From the souvenir programme given to attendees at the Guildhall on 22 September 1955

The Associated Broadcasting Company brings to the field of independent television a Board of Directors whose combined experience in public service and entertainment is unrivalled.

A.B.C.’s Chairman, Prince Littler, has occupied a prominent place in the field of entertainment for many years and, among his other directorships, includes that of Moss Empires Ltd., Stoll Theatres Ltd., Associated Theatre Properties and many other theatre-owning and theatre-managing organisations.

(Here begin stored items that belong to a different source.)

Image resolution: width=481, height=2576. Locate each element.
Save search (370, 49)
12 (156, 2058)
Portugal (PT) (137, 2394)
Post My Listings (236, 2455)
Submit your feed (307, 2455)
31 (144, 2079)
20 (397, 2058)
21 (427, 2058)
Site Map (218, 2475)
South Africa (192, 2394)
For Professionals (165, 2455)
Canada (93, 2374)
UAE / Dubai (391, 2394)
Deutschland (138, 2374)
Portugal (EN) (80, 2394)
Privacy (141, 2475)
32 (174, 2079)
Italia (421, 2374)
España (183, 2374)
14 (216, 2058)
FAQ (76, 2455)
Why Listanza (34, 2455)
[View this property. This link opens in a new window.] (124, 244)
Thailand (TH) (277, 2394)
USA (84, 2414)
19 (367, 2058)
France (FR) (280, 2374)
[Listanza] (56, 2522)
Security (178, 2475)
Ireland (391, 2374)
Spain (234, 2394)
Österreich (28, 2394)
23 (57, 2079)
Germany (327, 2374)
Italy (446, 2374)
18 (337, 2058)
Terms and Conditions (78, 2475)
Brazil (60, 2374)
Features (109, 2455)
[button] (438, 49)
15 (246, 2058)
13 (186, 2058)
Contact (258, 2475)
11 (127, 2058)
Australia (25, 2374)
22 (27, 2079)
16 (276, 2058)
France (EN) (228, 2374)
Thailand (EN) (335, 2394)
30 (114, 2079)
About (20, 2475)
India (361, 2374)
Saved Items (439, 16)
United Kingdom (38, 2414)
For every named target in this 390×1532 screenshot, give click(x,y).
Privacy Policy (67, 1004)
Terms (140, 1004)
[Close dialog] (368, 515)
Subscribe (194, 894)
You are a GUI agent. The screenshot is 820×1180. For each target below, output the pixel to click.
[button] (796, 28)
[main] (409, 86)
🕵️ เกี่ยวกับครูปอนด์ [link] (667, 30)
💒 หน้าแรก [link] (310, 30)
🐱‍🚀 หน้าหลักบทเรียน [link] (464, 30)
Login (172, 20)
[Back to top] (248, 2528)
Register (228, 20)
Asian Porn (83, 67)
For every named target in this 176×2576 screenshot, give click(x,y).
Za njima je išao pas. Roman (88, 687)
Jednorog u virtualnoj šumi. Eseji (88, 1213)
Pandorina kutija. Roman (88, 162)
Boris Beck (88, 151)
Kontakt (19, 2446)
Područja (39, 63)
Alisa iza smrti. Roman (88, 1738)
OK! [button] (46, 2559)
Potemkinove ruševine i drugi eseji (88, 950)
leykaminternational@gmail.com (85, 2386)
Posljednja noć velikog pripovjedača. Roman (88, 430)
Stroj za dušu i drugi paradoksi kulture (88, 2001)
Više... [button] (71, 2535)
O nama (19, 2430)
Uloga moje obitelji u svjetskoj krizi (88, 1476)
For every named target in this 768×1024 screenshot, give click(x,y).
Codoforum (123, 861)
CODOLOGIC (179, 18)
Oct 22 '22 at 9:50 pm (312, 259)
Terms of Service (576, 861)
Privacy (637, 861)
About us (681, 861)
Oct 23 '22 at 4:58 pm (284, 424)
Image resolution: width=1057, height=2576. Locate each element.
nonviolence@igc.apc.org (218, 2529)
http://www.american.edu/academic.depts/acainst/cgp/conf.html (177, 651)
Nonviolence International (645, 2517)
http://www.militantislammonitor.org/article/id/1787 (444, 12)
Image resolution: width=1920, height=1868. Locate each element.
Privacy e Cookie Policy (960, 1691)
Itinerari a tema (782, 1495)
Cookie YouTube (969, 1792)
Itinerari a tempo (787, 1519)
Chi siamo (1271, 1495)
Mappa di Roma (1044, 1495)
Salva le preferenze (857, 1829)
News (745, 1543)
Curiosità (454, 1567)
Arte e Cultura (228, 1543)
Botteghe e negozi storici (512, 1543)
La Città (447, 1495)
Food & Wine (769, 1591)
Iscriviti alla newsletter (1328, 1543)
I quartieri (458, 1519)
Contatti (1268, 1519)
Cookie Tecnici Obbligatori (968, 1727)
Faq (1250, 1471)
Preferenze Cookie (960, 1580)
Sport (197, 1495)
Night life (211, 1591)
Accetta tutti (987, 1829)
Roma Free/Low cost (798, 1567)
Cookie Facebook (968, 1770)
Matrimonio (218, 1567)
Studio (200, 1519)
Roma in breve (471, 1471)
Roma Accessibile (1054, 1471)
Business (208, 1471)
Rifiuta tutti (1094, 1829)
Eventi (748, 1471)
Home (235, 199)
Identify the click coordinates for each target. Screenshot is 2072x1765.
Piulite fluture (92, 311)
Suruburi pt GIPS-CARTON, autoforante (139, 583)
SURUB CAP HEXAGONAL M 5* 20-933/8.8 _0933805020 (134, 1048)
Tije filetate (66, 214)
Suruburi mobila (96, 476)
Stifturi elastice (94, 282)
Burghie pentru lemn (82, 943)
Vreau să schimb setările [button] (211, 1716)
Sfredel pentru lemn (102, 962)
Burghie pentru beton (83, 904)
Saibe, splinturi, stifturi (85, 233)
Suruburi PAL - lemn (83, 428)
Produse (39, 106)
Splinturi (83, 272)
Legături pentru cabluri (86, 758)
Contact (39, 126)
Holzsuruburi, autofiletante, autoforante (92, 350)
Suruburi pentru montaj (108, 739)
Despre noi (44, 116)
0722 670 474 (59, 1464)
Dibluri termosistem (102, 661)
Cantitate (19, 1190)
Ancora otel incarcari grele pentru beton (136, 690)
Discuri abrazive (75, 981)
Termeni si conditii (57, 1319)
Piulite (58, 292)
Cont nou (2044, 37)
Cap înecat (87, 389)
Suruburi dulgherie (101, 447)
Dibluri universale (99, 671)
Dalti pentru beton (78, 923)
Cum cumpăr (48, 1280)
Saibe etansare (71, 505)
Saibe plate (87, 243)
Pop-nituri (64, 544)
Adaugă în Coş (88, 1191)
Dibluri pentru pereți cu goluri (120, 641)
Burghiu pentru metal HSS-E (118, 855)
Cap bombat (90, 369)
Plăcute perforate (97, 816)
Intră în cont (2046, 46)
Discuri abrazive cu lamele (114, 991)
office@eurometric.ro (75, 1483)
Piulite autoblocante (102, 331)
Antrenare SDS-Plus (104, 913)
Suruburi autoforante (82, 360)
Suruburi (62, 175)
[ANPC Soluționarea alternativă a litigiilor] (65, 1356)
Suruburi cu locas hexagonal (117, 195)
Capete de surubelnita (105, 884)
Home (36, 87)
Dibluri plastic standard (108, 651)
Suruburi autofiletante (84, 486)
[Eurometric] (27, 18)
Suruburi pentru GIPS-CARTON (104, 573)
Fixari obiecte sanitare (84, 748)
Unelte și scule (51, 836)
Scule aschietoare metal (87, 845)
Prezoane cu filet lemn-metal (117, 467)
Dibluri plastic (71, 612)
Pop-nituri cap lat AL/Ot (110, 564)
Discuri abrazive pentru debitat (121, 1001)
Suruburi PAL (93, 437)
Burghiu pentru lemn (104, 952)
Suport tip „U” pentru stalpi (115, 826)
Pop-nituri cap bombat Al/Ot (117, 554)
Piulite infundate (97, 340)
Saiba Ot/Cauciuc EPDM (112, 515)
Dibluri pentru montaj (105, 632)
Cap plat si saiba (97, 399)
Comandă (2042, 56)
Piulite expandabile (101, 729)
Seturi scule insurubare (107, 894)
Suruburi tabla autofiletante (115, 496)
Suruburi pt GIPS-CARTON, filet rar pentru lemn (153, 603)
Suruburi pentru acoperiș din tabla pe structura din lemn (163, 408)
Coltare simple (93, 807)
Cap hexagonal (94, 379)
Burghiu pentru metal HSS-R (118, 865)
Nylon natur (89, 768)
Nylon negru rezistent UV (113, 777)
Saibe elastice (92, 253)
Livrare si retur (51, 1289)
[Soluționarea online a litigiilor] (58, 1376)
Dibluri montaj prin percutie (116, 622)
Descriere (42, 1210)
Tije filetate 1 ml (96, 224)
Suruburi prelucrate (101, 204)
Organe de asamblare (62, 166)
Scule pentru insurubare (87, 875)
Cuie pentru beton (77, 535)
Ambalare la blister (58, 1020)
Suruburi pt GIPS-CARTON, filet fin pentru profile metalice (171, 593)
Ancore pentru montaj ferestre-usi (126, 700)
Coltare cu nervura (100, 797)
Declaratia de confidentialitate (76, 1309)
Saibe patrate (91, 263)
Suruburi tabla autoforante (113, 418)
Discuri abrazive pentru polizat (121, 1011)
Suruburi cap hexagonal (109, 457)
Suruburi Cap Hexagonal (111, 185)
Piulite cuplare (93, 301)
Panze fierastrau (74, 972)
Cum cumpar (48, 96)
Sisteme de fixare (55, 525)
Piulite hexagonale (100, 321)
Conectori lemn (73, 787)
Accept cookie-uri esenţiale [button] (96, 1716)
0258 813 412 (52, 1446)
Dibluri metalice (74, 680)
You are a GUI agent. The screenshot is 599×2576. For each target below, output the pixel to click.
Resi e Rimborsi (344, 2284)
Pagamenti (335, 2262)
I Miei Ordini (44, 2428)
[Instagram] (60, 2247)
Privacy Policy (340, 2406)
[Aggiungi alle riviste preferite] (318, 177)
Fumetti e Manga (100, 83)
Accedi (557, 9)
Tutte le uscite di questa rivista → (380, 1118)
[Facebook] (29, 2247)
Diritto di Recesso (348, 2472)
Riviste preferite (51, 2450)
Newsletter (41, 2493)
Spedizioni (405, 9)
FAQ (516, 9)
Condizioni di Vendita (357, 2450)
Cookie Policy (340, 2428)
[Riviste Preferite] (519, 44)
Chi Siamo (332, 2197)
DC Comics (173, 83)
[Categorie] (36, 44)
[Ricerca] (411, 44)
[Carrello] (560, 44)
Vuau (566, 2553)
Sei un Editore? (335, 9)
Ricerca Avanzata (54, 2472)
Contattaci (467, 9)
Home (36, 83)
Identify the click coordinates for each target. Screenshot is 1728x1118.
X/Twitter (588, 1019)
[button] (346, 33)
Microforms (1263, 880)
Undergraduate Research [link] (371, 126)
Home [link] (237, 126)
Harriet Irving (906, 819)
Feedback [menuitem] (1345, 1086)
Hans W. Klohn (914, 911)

A.B.C.’s Vice-Chairman, Norman Collins, a former director of the B.B.C.’s Television Service, has been in the forefront of the battle to bring independent television to Britain and has been closely associated with every stage of its development.

The Members of the Board of Directors and the Management Committee of A.B.C. include: the outstanding figure of the Variety world — Val Parnell; Richard L. Meyer, a pioneer in independent television; Harry Alan Towers, one of the foremost independent producers and distributors of radio and television programmes and Lew Grade — one of Britain’s leading agents and an important figure in the entertainment field.

A.B.C. has been entrusted, initially, with the responsibility of providing the programmes for the London Station on week-ends and for the Birmingham Station, Monday to Friday. It is, therefore, the only independent television programme contractor with a programme responsibility which extends over the whole seven days of the week.

A.B.C. has predominantly turned to the field of experienced technicians and producers and numbers among its staff some of the many whose knowledge of television extends back to its earliest days in Britain.

Heading its Light Entertainment Department is Bill Ward, associated with many of television’s best-known shows. Keith Rogers — another pioneer of television — heads the O.B. side; and, in the initial stages, his responsibility extends considerably beyond the Outside Broadcast field.

Individual directors whose services are available to A.B.C. include Bill Lyon Shaw, Denis Vance, Desmond Davis, Henry Caldwell, Dicky Leeman, Leonard Brett, Stephen Wade, Cecil Petty and many more.

A.B.C. has converted Wood Green Empire — one of the largest suburban Variety Theatres — into one of the most modern and best equipped Television Theatres in the world. It is from here that many of the top Variety Productions of A.B.C. will originate.

In addition, through the interests of its Directors, A.B.C. will have available many of the best known theatres in London and the Provinces, including the London Palladium, whence will originate, each Sunday night a Variety highspot — SUNDAY NIGHT AT THE LONDON PALLADIUM. A.B.C. has recently acquired the British National Studios at Elstree — a fully equipped modern motion picture production centre where many of the television films which A.B.C. is presenting are being made. Through other Directors of A.B.C., the Company has a link with Highbury Studios and Nettlefold Studios — two other centres for the production of television films.

Many of A.B.C.’s major programmes will be produced for it by the Incorporated Television Programme Company Limited, with which Prince Littler, Val Parnell, Lew Grade and Harry Alan Towers are also associated. This Company, founded by public relations expert Suzanne Warner, adds further show-business strength through members of its Board, who include Hugh Beaumont, of H. M. Tennent Limited, Stuart Cruikshank of Howard & Wyndham Theatres, Phillip and Syd Hyams of Eros Films, John Schlesinger of the Schlesinger Organisation and Anthony Gishford of Boosey and Hawkes Limited.

The nerve centre of A.B.C.’s week-end operation is the modern control centre at Foley Street, London, within 200 yards of Museum Exchange — the nerve centre of the micro-wave and coaxial cable linking system of the G.P.O.

A.B.C. will also be developing a studio centre in Birmingham.

These are some of the personalities and facilities which together, will be ensuring that A.B.C. T.V. fills an important role in the pioneering and development of independent television in Britain.

Note: after less than a month on air and following a court battle with the Associated British Picture Corporation who owned the ABC cinema chain, Associated Broadcasting Company Ltd was renamed Associated TeleVision Ltd (ATV). It is not related to ABC Weekend Television, who provided the programmes at weekends in the Midlands and the North from 1956-1968, who were a subsidiary of the Associated British Picture Corporation.